Oh, this was too good. He crossed his arms in front of his chest and studied her. “Why do you think most men you’re involved with disappear around February?”

She blinked. “They don’t! I mean, some did, but that was just coincidence!”

“No. It was a planned exodus for their well-being and their wallets. You just never connected he dots.”

She gasped. “You’re horrible! Twisted! I’ve had plenty of relationships on Valentine’s day!”

“Name one.”

She opened her mouth, paused, then shut it. Her face was so expressive, he knew every thought flickering in her head. He also knew the moment of victory, when she realized there was not one name she could utter. “Timothy,” she said stiffly. “He got me a stuffed bear and box of candy and took me to dinner. It was wonderful.”

A delighted grin broke over his mouth. “You’re lying.”
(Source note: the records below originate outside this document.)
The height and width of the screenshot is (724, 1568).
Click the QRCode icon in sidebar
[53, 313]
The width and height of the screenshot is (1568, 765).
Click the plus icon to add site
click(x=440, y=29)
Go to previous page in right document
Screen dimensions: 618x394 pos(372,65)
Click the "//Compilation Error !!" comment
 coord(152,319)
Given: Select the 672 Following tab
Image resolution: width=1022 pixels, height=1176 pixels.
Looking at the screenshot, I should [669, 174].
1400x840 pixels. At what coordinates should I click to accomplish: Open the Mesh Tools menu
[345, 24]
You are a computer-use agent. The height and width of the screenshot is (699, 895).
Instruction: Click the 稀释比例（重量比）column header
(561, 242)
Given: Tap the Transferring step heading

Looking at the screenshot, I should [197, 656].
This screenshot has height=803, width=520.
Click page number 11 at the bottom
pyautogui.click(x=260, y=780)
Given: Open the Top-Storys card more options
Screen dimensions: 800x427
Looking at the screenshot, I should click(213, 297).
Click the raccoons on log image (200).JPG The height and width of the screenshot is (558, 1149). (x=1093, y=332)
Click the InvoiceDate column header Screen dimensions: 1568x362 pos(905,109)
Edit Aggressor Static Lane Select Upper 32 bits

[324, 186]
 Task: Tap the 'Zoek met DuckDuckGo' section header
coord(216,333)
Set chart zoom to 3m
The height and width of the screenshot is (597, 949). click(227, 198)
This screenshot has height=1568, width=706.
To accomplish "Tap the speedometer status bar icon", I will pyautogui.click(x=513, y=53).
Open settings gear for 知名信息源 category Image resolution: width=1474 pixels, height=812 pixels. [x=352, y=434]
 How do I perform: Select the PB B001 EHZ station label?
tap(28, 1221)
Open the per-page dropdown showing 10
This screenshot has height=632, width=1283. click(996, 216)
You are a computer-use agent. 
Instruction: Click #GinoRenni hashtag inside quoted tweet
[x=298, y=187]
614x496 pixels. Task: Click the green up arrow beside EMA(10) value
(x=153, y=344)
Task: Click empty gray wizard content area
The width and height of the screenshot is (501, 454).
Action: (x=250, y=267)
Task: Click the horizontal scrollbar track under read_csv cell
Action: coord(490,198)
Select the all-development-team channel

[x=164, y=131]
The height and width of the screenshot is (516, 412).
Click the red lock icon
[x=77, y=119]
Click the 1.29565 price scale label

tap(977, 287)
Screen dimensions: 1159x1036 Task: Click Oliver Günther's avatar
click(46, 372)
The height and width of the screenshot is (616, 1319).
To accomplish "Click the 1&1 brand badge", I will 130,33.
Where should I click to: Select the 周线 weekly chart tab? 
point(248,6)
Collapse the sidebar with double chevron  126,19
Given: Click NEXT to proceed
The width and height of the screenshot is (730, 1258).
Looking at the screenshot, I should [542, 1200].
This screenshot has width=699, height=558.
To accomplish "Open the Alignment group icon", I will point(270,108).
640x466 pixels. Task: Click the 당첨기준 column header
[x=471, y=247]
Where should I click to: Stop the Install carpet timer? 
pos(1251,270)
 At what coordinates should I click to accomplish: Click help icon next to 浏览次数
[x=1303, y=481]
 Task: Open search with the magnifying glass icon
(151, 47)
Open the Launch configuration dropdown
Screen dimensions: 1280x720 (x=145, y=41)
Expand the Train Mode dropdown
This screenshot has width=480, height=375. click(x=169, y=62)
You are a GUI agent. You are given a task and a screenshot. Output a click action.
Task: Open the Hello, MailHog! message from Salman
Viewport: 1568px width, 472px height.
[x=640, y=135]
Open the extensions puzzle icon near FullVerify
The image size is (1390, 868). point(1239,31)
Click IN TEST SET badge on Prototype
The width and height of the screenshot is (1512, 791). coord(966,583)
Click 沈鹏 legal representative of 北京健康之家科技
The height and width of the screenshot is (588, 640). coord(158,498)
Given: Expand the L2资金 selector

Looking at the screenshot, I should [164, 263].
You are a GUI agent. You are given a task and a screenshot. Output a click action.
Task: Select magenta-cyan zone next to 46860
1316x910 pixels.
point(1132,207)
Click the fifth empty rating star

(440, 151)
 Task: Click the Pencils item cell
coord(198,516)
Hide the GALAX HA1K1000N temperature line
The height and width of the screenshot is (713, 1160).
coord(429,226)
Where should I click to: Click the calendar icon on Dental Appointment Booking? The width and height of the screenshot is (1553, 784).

“I’m not lying!” In pure temper, she jumped up from the stool, poked her finger at his chest, and got in his face. “You—you—you’re evil! And you’re going to be alone forever unless you change your attitude.

He shrugged. “I’m just honest.”

Her breath struck his lips. Her eyes shot blue fire, and she rose on tiptoes, grabbing his shoulders, her trembling mouth an inch from his. “Look at Morgan and Cal. Look at Dalton and Raven. All the other couples in this bar tonight, too. They’re enjoying Valentine’s Day because they’re in love and happy. That’s what I’m looking for Brady Heart. So you can take your sad little ideas and go be alone and stop raining on everyone else’s parade!”

Her words shook with passion, and in that moment, time stilled as Brady was struck with the sheer intensity of the woman before him. Her nails dug into his skin, lips open as if waiting for a kiss, temper turning her eyes to an electric, shimmering blue, the sharp tang of citrus zinging the air around them.


For one endless, timeless, horrible moment, he fantasized about yanking her against his chest and slamming his mouth over hers. Fantasized about sliding his tongue inside for a taste, notching his hard dick in the notch between her thighs, and taming her in the way she deserved. Teaching her about finesse and eroticism and patience and filthy, dirty pleasure.

As if catching his sudden thought, her pupils dilated and she suddenly pulled her arms back as if burnt. He took two steps back. Their gazes ripped away, steeping them in an awkward, nerve-rattling silence amidst the chaotic laughter and chatter around them.

“I’m gonna call it a night,” he said shortly. “Lots to do.”

“Gonna watch Love Actually again, huh?”

And just like that, the tension disappeared and they were back to normal. “Better than destroying your ideas of Cupid. Have a good night.”

He called out a good-bye to everyone and walked out of My Place.

And refused to think about Charlotte Flowers for the rest of the night.